There was no need for stealth. Nolan wasn’t home. The garage reserved for his unit had already been checked by two West LA cops, who found it empty. The same cops then buzzed Nolan’s condo for five minutes, getting no reply.

He was someplace else. And so, no doubt, was C.J. Osborn.

Another woman as the victim of an obsessed ex-husband. What the hell was it about this part of town?

“So how’d Nolan strike you in the interview?” Cellini asked as they got out.

“Very fucking sincere.”

“Good liar, then.”

“The best.”

“You do your Columbo impression?” Cellini knew his methods.

“Yeah.” Walsh grunted. “Thought I was so slick, and all the time he was playing me. The bastard.”

“He’s a lawyer,” Cellini said, as if that explained something-his slickness or his being a bastard. Maybe both.

Another unmarked car pulled up, and Boyle and Lopez got out. “This the place?” Boyle asked unnecessarily. Nobody answered.

A minute later a patrol car parked behind the two unmarked vehicles, and a pair of West LA officers emerged. Walsh asked if they were the ones who checked out the garage and buzzed the intercom.

“Yes, sir,” answered one cop, whose nametag read “JOHNSON.”

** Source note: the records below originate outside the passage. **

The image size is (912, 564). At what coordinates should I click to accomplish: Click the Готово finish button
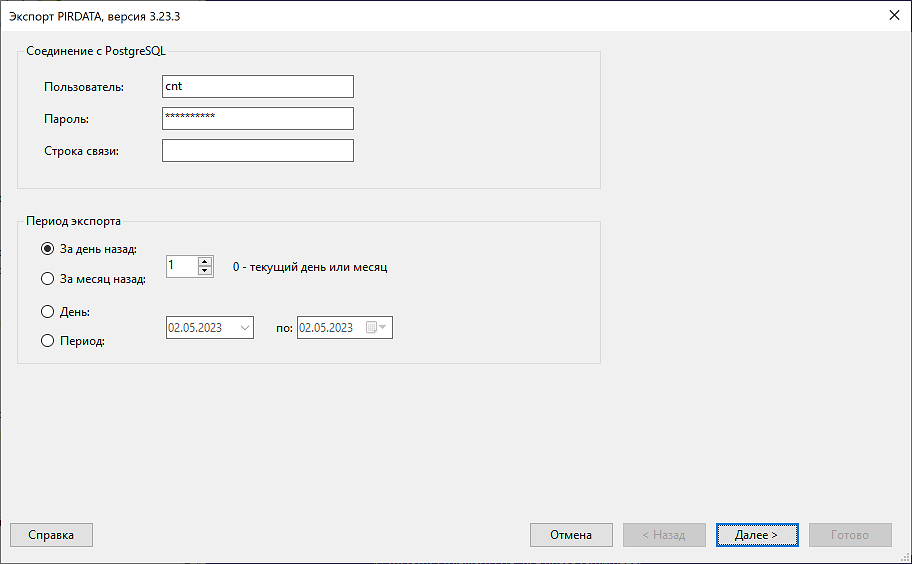click(x=850, y=535)
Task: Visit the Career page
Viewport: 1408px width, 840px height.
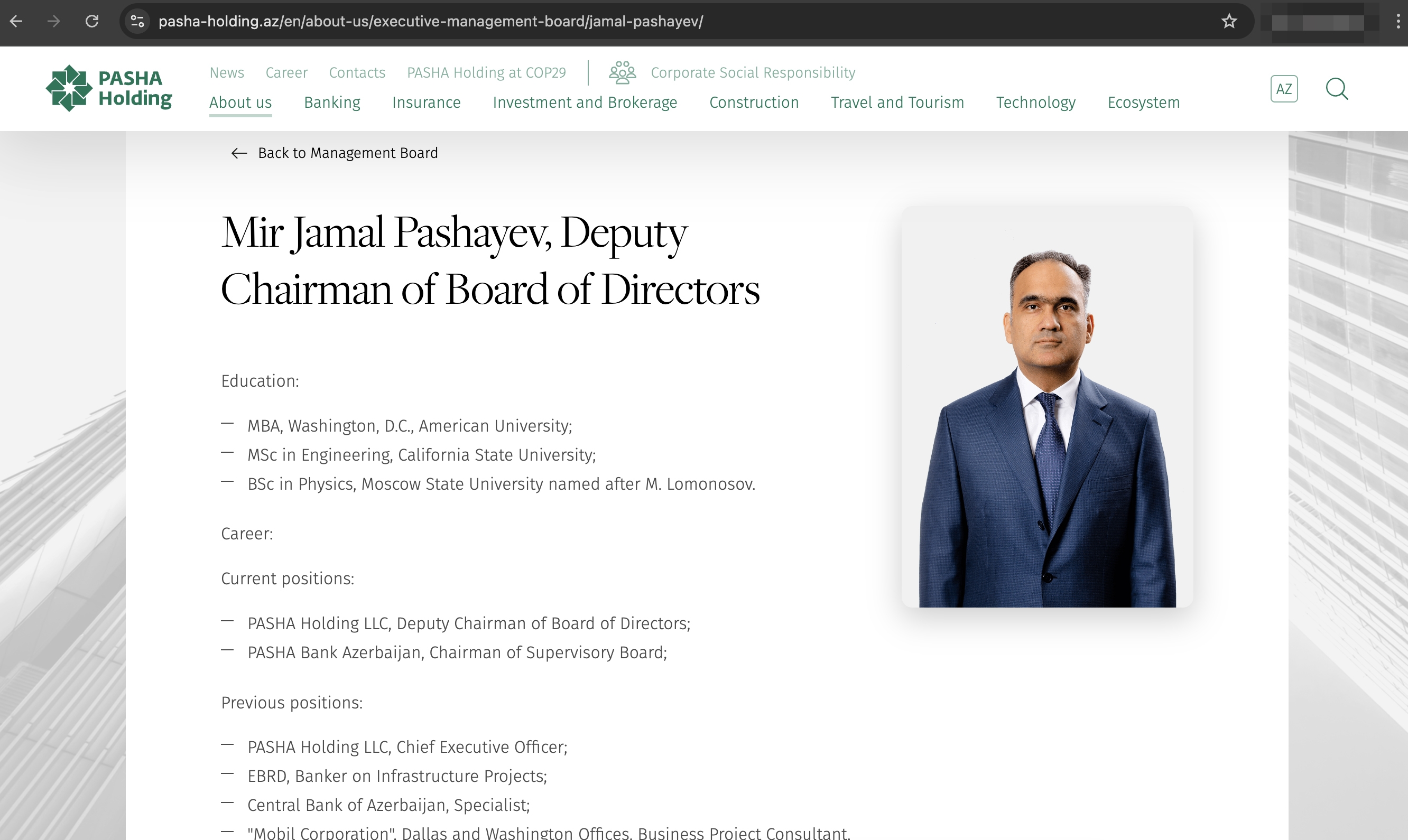Action: click(286, 72)
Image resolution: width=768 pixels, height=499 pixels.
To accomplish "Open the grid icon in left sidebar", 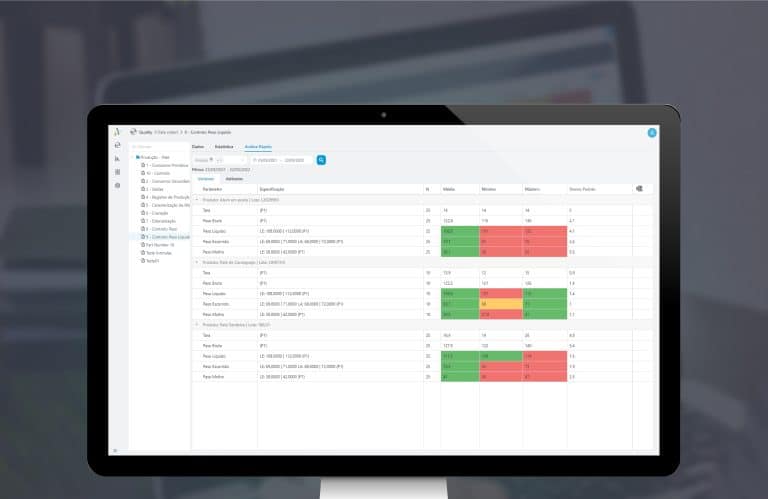I will [x=117, y=172].
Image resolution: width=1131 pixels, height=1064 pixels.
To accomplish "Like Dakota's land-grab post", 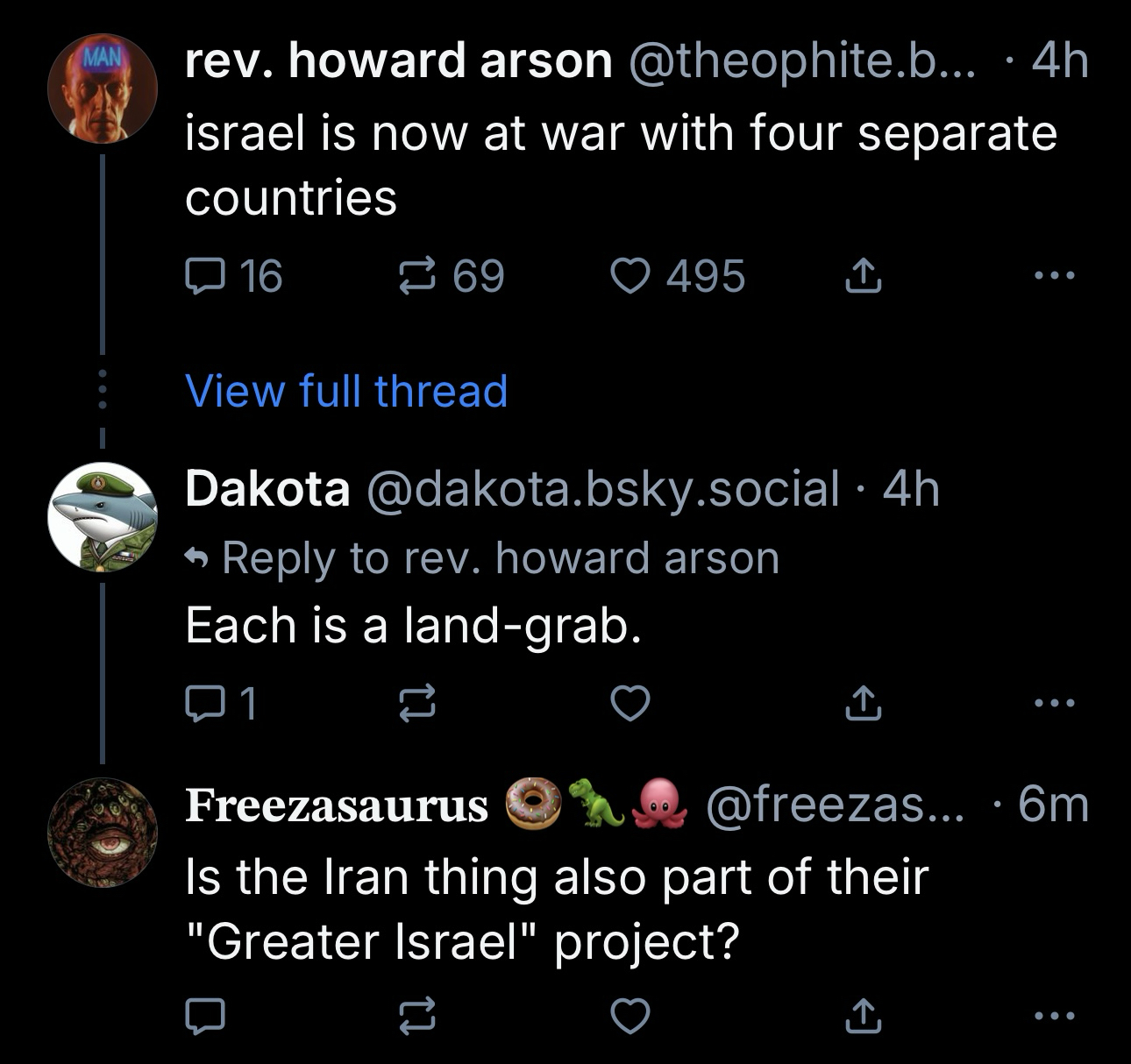I will pyautogui.click(x=630, y=703).
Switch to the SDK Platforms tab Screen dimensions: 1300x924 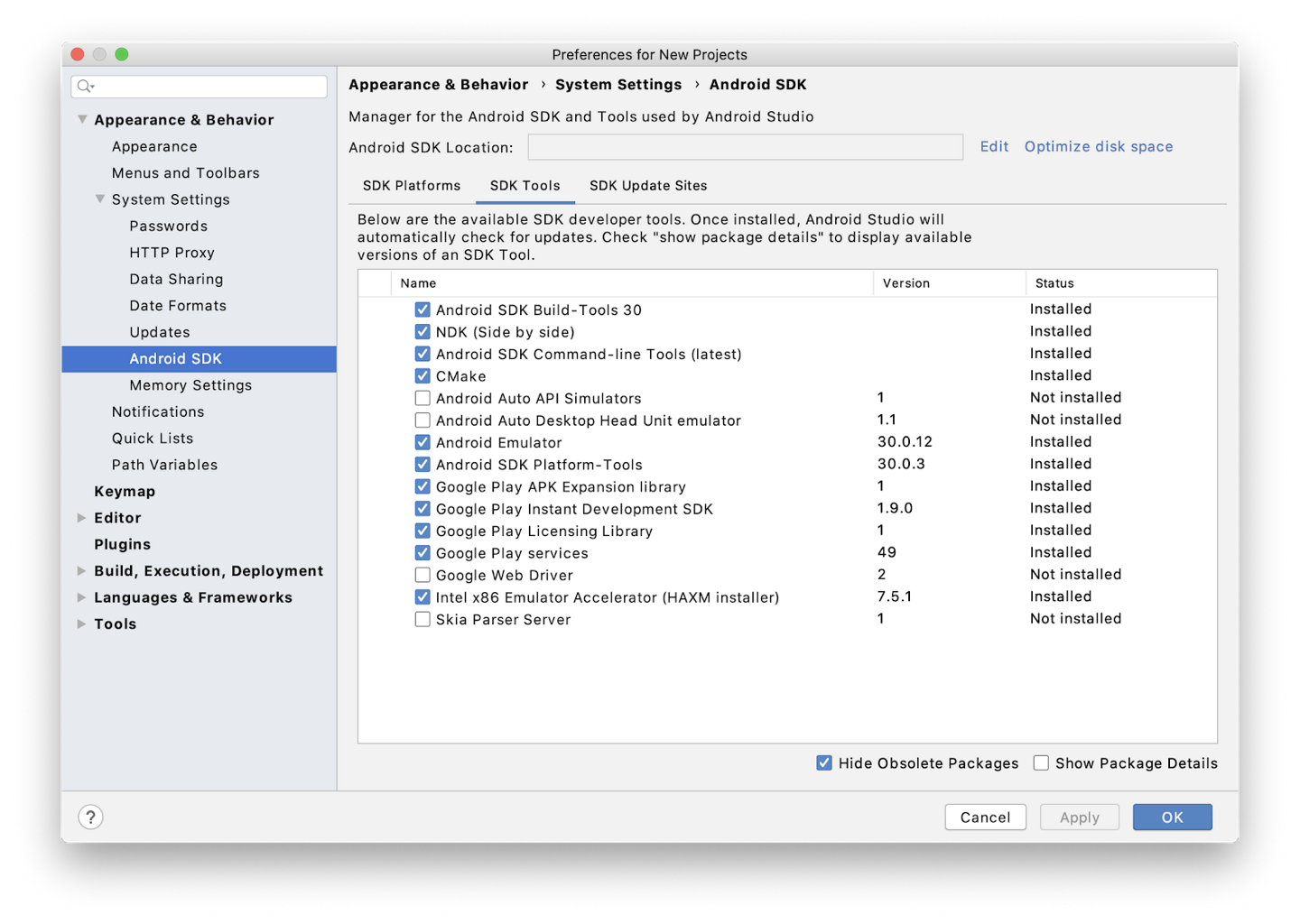click(412, 186)
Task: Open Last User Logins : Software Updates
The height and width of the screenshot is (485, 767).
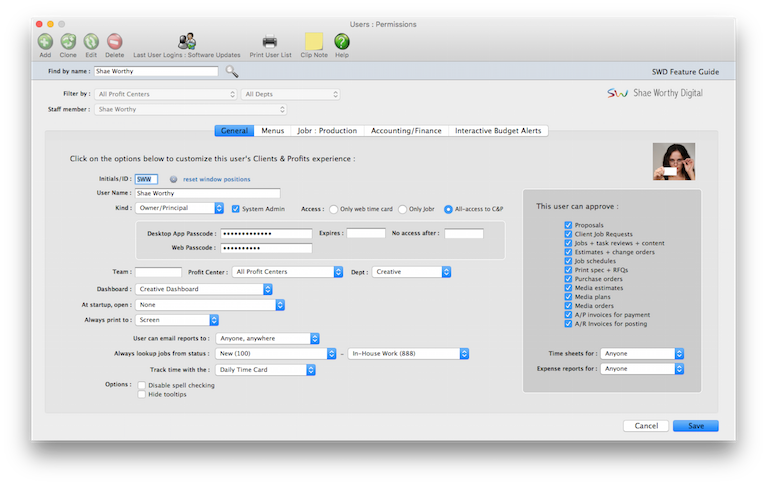Action: click(x=186, y=42)
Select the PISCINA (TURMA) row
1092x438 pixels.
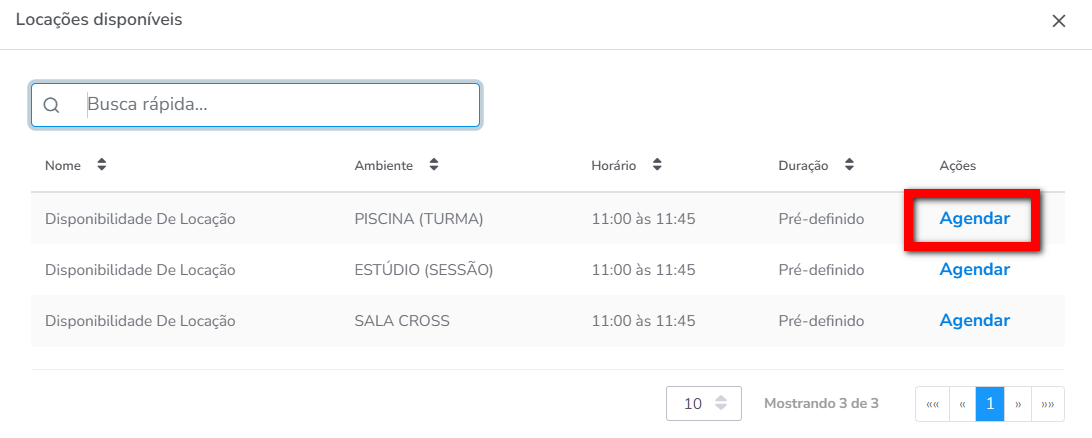pos(418,218)
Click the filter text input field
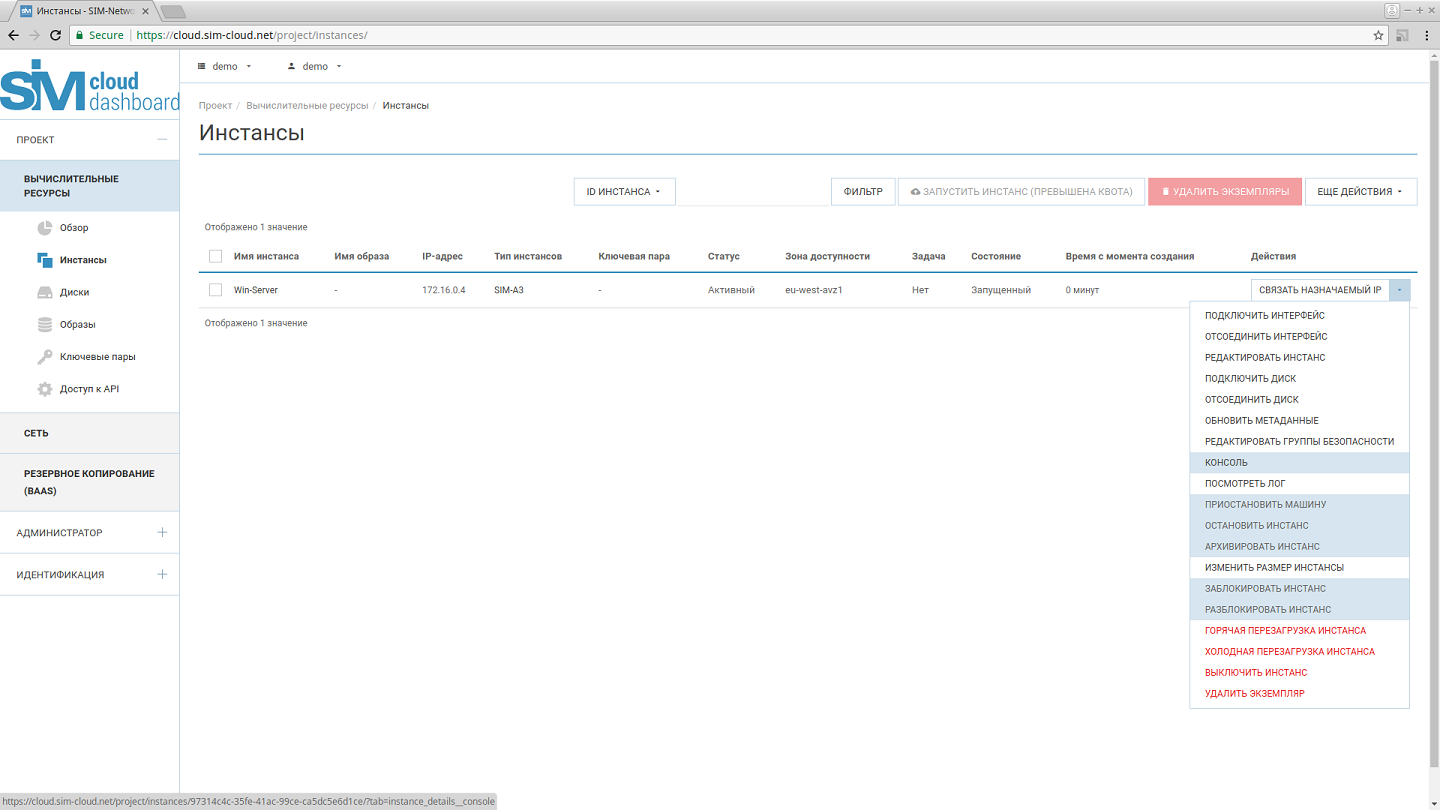The height and width of the screenshot is (810, 1440). [x=752, y=192]
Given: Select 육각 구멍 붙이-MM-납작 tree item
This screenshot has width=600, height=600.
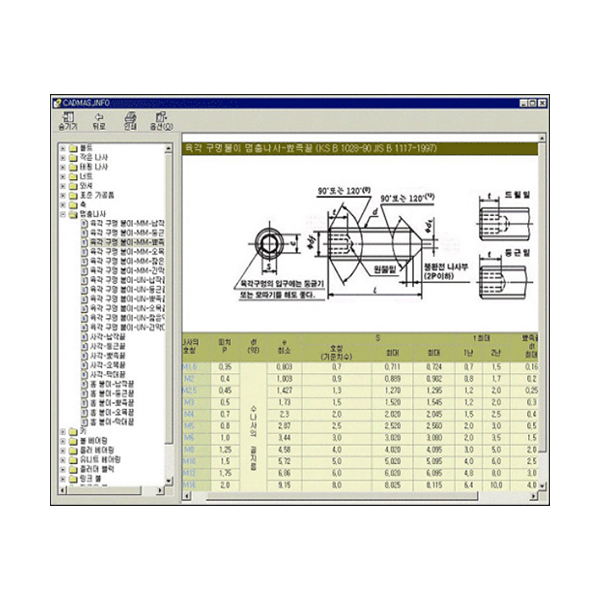Looking at the screenshot, I should click(126, 223).
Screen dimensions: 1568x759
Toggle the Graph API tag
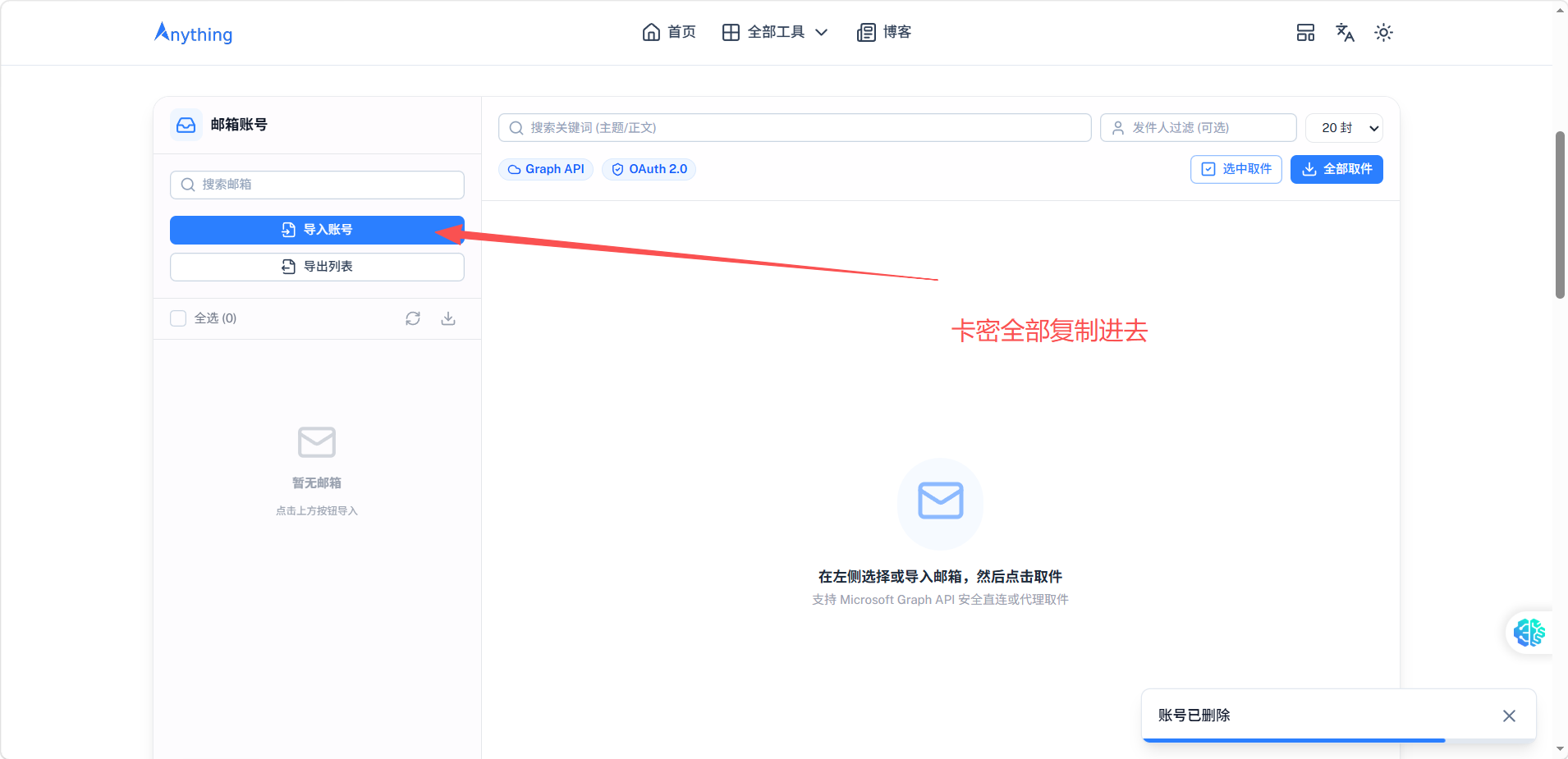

“Where the hell did you go? Doughnut run?” Sarcasm was unusual for Walsh, but he was peeved at having to wait.

Johnson was unruffled. “No, sir. Saw a BMW cruise past and thought it might be the suspect’s car. Followed it up to San Vicente and got a look at the tag. False alarm.”

“Lotta BMWs in this neighborhood,” his partner added pointlessly.

Walsh accepted the explanation. He wasn’t really angry at the patrol cops anyway, or even at Adam Nolan. He was angry at himself. He’d been in the same room with the son of a bitch and, good liar or not, the guy should not have been able to fool him.

“Okay,” he said, “let’s go in.”

“Wait.” Cellini held up her hand. “There’s one more in our party.”

Another sedan, clearly official, pulled up behind the patrol car. Its markings were obscured behind the glare of its headlights.

“I didn’t contact anybody else,” Walsh said.

Cellini looked away. “I did.”

The headlights switched off, and Walsh saw that the car was a Sheriff’s cruiser, and the man stepping out was Deputy Tanner.

“I called him at the hospital,” Cellini said. “He was looking after his men. I told him we had a lead. A chance to save her.”